Our ZFS spares handling system (part 3)
In part 1 I mentioned that our spares system pulls what disks to use as spares from files and how the files are maintained was beyond the scope of the entry. Well, time to talk about that.
From more or less the beginning of our ZFS fileserver system we've had an administrative system that captured
a record of all pools on each physical server and a list of all disks
visible to that server and how they were being used by ZFS. This system
is relatively crude; it's shell scripts that run once a day and then
scp their output to a central location (which is then replicated back
to all fileservers). By combining the information from all of the local
disk usage files, the spares file building system can get a global view
of both what disks exist and how they're used.
(At this point I will pause to note that all through our system we
translate iSCSI disk names from the local Solaris
cNt... names to
symbolic names that have the iSCSI target and logical disk involved.
This is a hugely important step and avoids so many potential problems.)
Although we have disk usage information for physical servers, the spares files are built for our virtual fileservers; each virtual fileserver has its own list of spares, even if two virtual fileservers happen to be using the same physical server at the moment. We do this because each of our iSCSI backends is typically dedicated to a single virtual fileserver and we want to keep things that way even when we have to activate spares. The overall spares handling environment goes to some pains to make this work.
The whole process of building the spares files for the virtual fileservers is controlled by a configuration file with directives. There are two important sorts of directives in the file:
fs8 use backend lincoln
This means that the virtual fileserver
fs8 should use as spare disks
any unused disks on the iSCSI backend
all exclude pool fs2-core-01
This means that all virtual fileservers should avoid (as spares) any
logical disks that share a physical disk with a disk used by the
fs2-core-01 (which happens to be the pool that hosts our
/var/mail, which is quite sensitive to the increased IO load of a
(There are variants of these directives that allow us to be more specific about things, but in practice we don't need them.)
The spares-files build process is run on a single machine from cron, normally once a day. This low frequency of automated rebuilds is generally perfectly fine because disk usage information changes only very slowly. If we're replacing a backend there is a series of steps we have to do by hand to get the spares files rebuilt promptly, but that's an exceptional circumstance.
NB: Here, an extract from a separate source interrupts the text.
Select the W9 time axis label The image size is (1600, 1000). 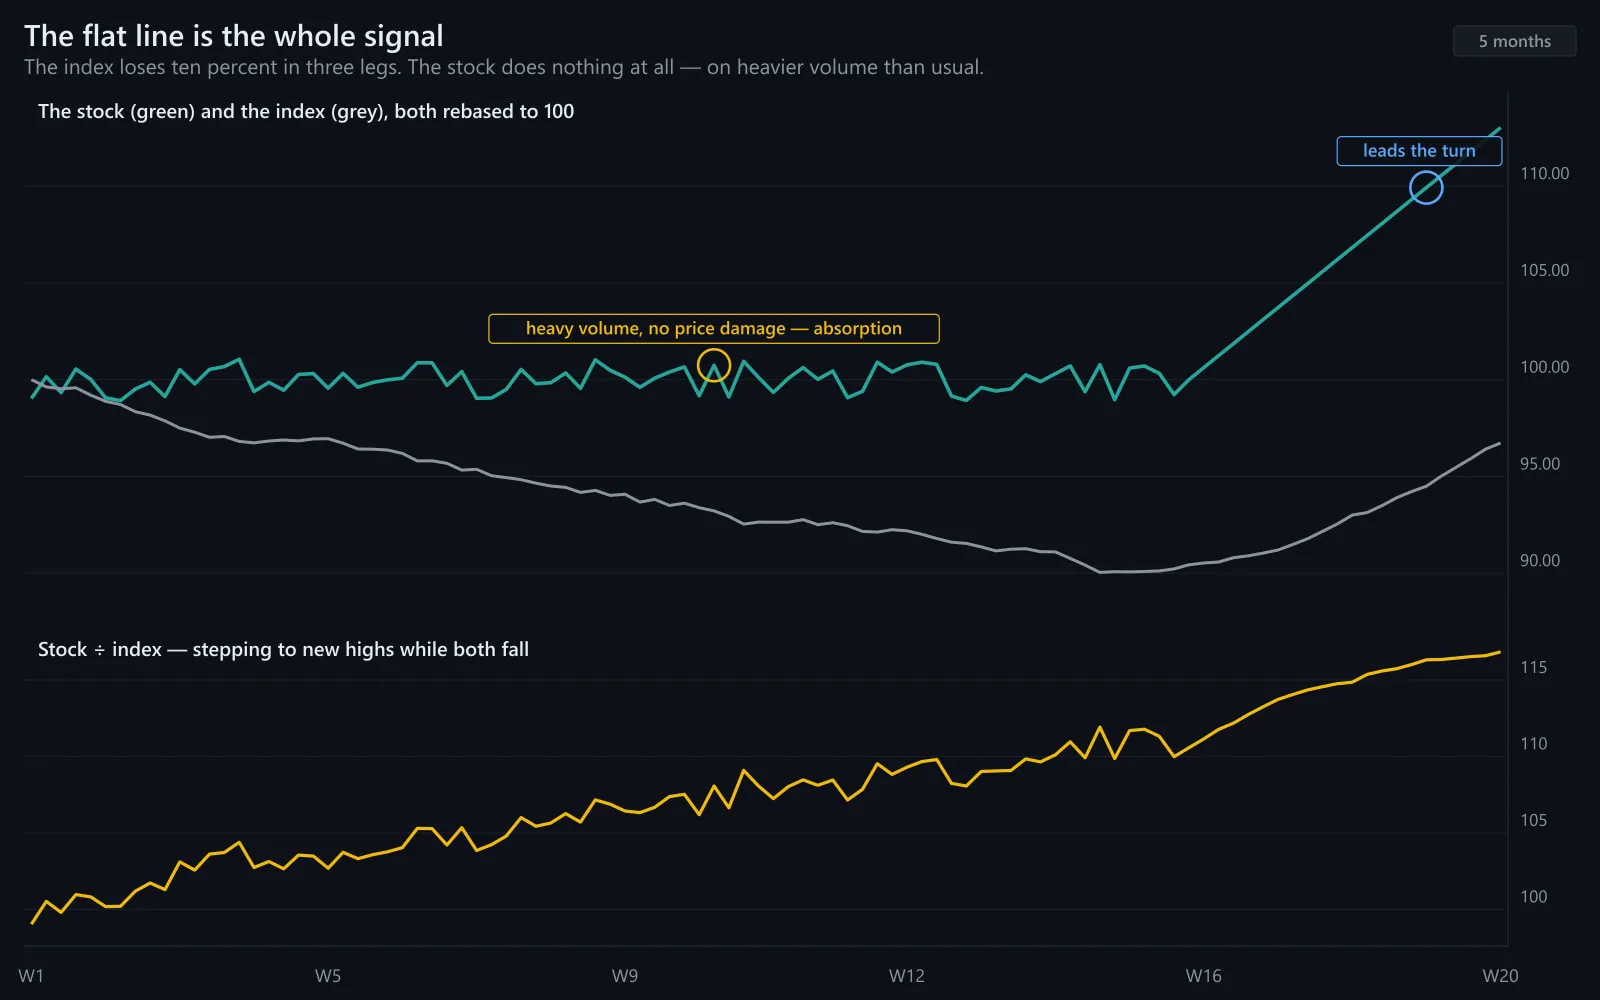coord(625,976)
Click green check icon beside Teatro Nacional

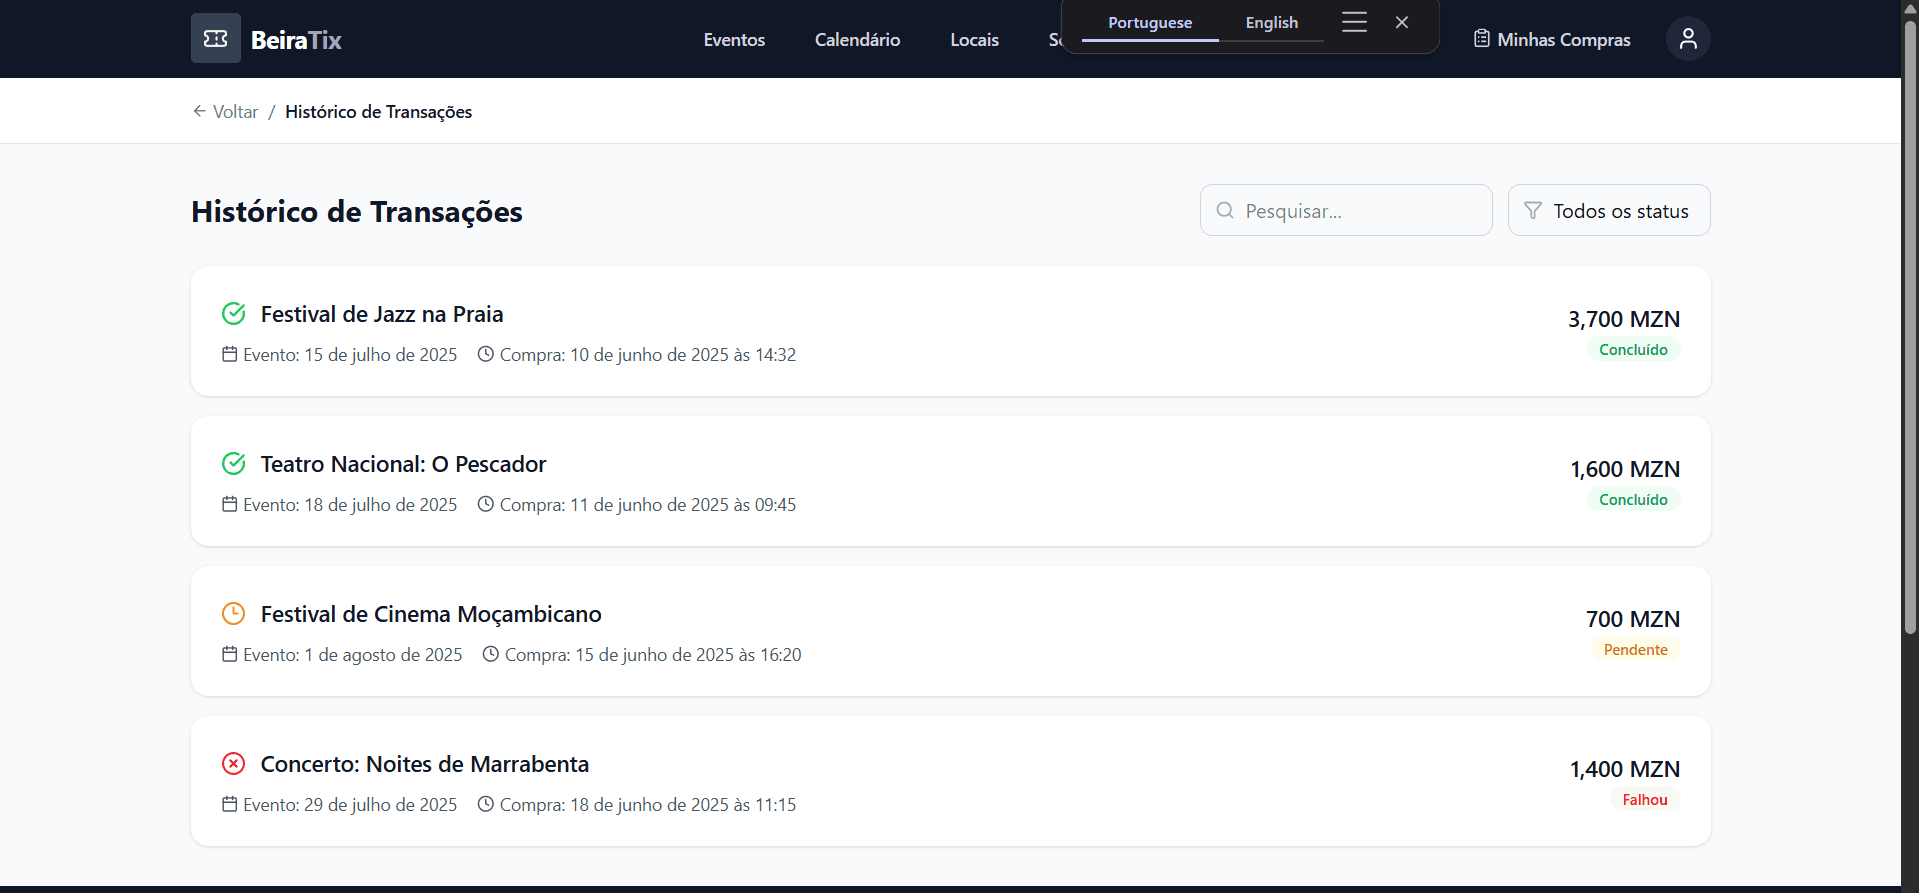(x=233, y=464)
In theory we could have put all of this initial spares selection logic straight into the spares handling program. In practice, I feel that there's a very strong reason to keep them separate (in addition to this making both aspects of the spares problem simpler). Since we want each potential spare disk to only ever be usable by a single virtual fileserver, overall spares selection is inherently a global process. Global processes should be done once and centrally, because this avoids any chance that two systems will ever do them separately and disagree over what the answer should be. If we only ever generate spare disk lists in one place, we have a strong assurance that only serious program bugs will ever cause two fileservers to think that they can use the same disk as a spare. If the fileservers did this themselves, there are all sorts of (de)synchronization issues that could cause such duplication.
(We can also post-process the output files to check that this constraint holds true.)